Troisième mandat : Quand deux machiavélistes de Macky s’invitent au débat

Deux braves guerriers du Palais nous ont dit dans un article intitulé De quoi Ibrahima Scène est le nom, être prêts à verser leur sang et à mourir pour le troisième mandat. Le Président lui-même a dû en rire car en cas de manifestations de rue sanglantes, je crains que ces petits bourgeois ne nous feront même pas l’honneur ne serait-ce que de sortir pour détaler ensuite comme des lapins ; ils vont préférer simplement, comme à leurs habitudes, se terrer dans leur trou.
En les lisant, on comprend mieux maintenant Ismaïla M. Fall dans Jury Du Dimanche de Ibra M. Kane, quand il disait ne connaître qu’un seul type de coup d’Etat, celui militaire : le camp présidentiel a apparemment décidé de légaliser le coup d’Etat constitutionnel couvert du manteau de l’éthique de responsabilité, qui serait meilleur que le chaos qui pourrait naître d’un pays entre les mains inexpertes «d’irresponsables profanes». Ce sera Macky, l’unique, et personne d’autre, quelles qu’en soient les conséquences, oubliant que «les cimetières sont pleins de gens irremplaçables qui ont tous été remplacés». (Georges Clémenceau)
Ils évoquent Marx Weber pour dévoyer et dénaturer ses concepts, à l’image de leurs attitudes avec les lois constitutionnelles qu’ils travestissent. L’éthique de conviction n’est ni partisane ni partiale, elle est simplement de valeur, à la différence de celle de responsabilité, qui est de finalité.

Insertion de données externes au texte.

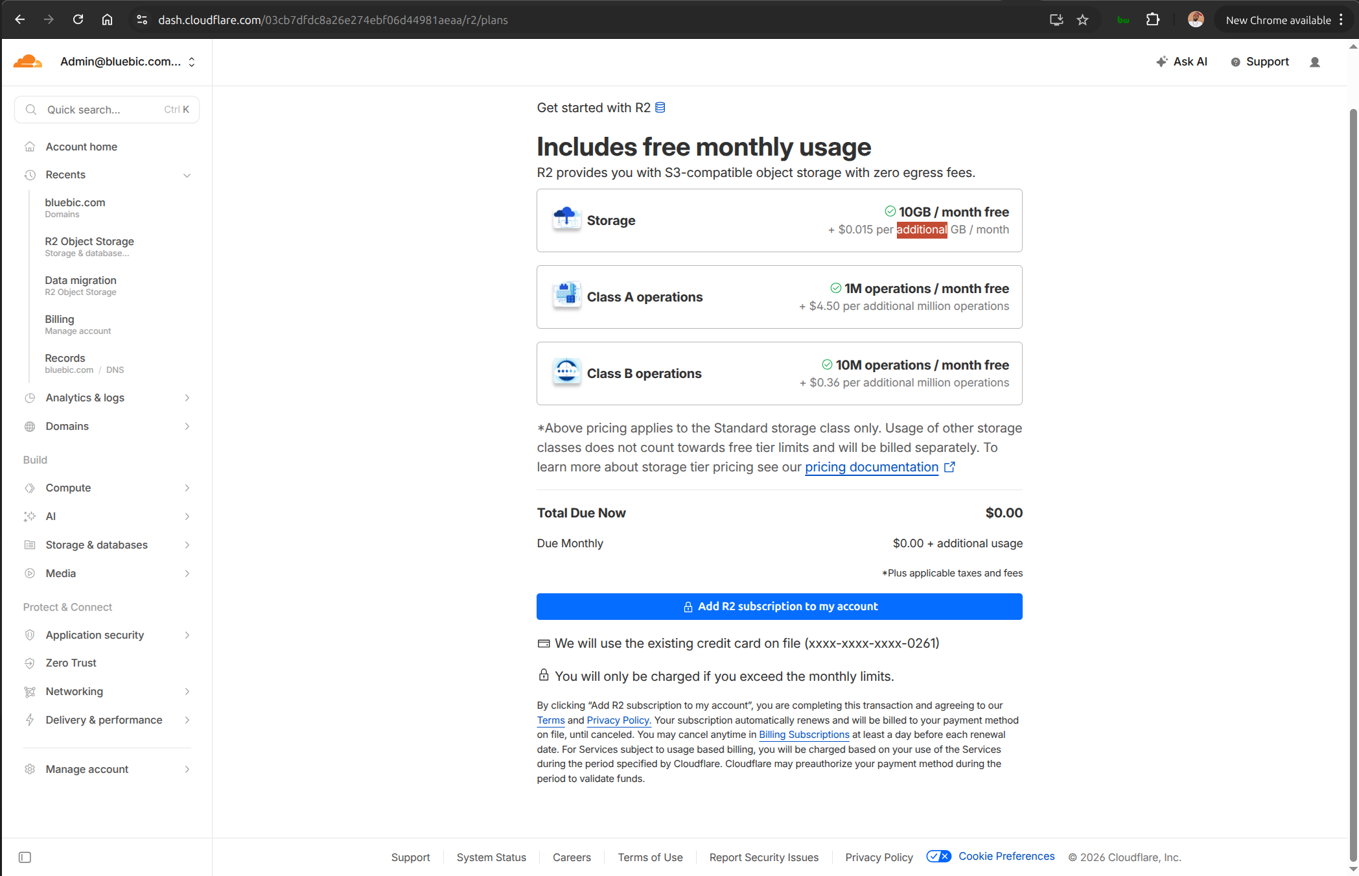Open the pricing documentation link
The image size is (1359, 876).
click(871, 467)
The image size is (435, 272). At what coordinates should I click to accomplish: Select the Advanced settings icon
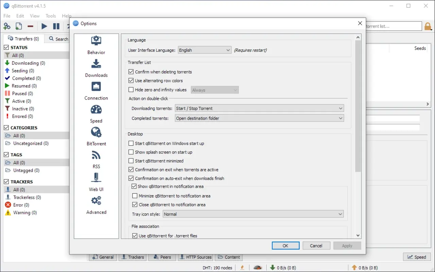[96, 202]
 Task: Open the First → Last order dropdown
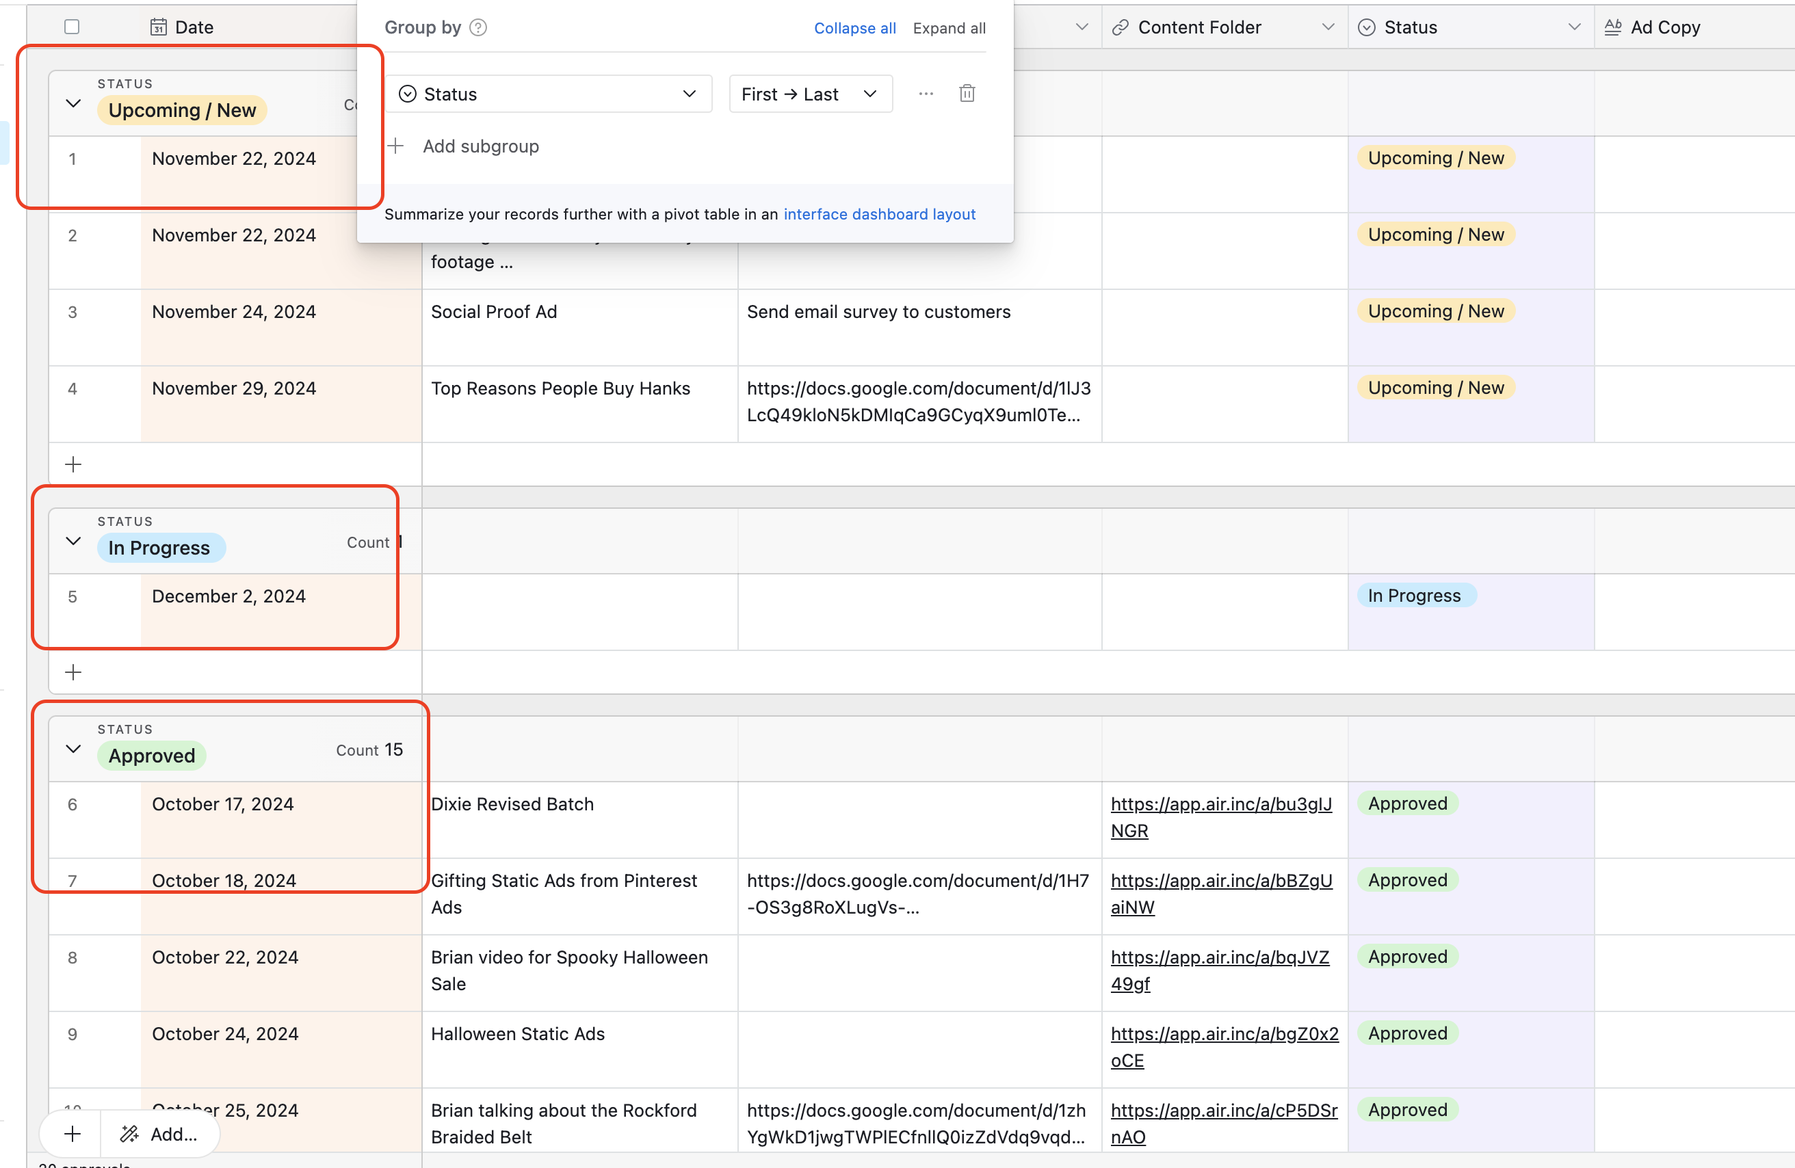810,94
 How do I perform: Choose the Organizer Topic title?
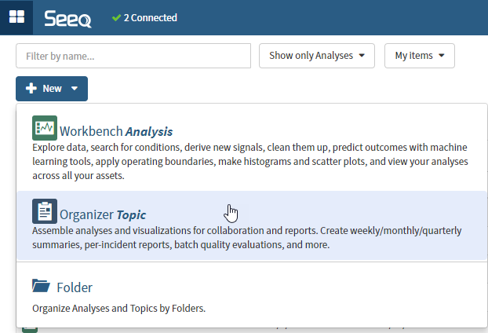pos(103,214)
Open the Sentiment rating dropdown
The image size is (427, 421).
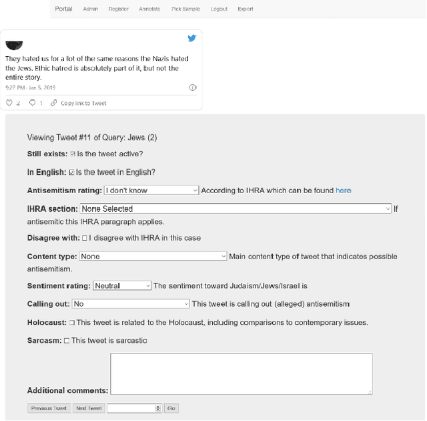pyautogui.click(x=122, y=285)
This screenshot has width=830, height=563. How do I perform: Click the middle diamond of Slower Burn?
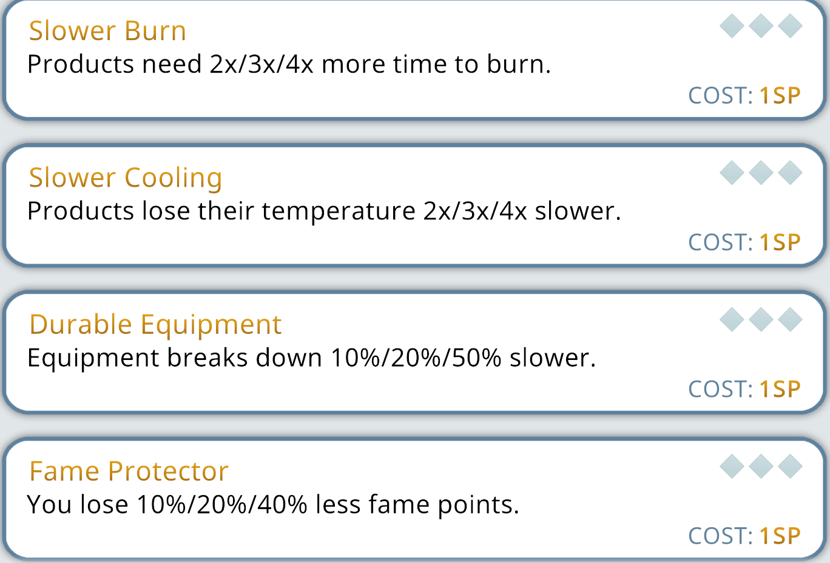coord(761,26)
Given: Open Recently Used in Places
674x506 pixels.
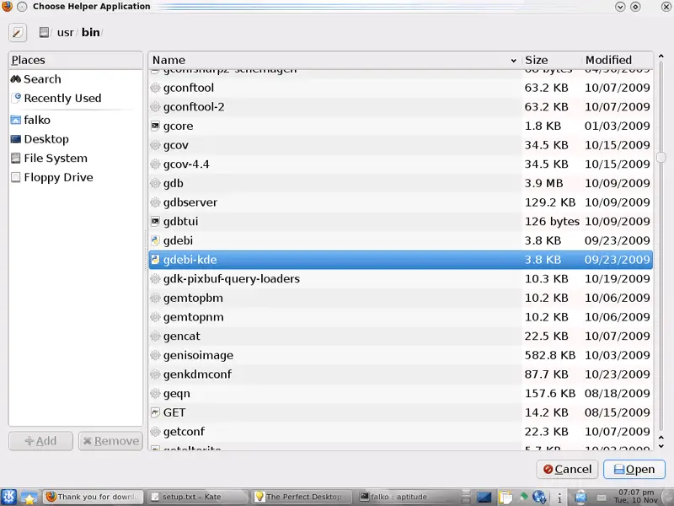Looking at the screenshot, I should tap(62, 99).
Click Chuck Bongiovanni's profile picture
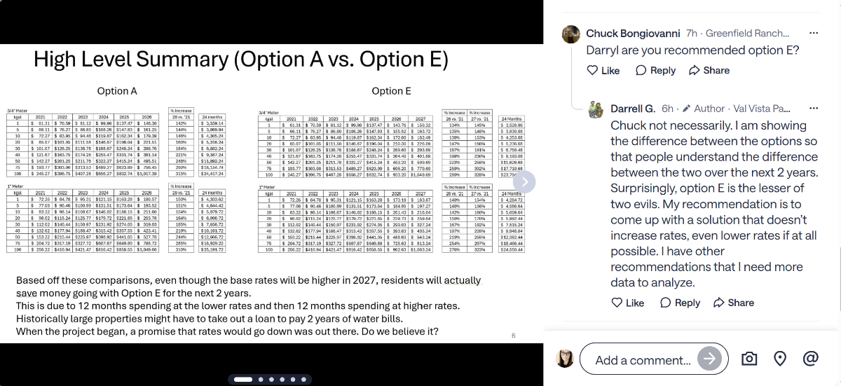841x386 pixels. point(571,34)
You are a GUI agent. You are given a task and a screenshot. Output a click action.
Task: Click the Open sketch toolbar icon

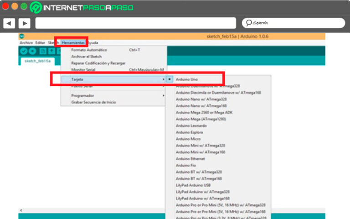52,51
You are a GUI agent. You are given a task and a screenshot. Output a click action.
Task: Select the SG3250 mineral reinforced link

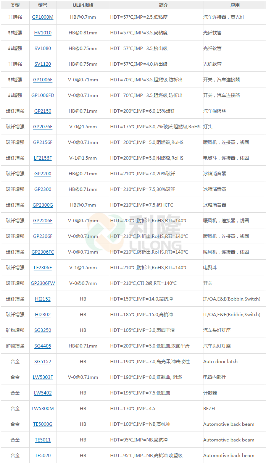[x=43, y=330]
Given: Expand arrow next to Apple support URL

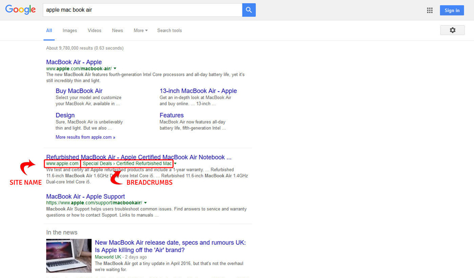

Elle veut seulement que nos actions soient en cohérence avec une conviction, conformément à la pensée de feu Abdou Lahat Mbacké, Khalife général des Mourides : «Est noble celui dont les actes d’aujourd’hui correspondent aux paroles d’hier.»
L’idée que vous défendez est claire : l’éthique de responsabilité au-dessus de l’éthique de conviction, autrement dit primauté de la fin sur les valeurs, toutes les armes sont bonnes pour atteindre son but, la fin justifie les moyens : les valeurs peuvent être trahies, les règles de Droit transgressées, nos scrupules et considérations éthiques sacrifiés sur l’autel de l’égoïsme, de la rapacité, du cynisme, des positions et des intérêts partisans. Prééminence de la ruse, la fourberie, la manipulation et l’hypocrisie sur la droiture, la sincérité, la bonne foi, l’honnêteté et la noblesse. Dictature ou despotisme, peu importe, seul le succès compte.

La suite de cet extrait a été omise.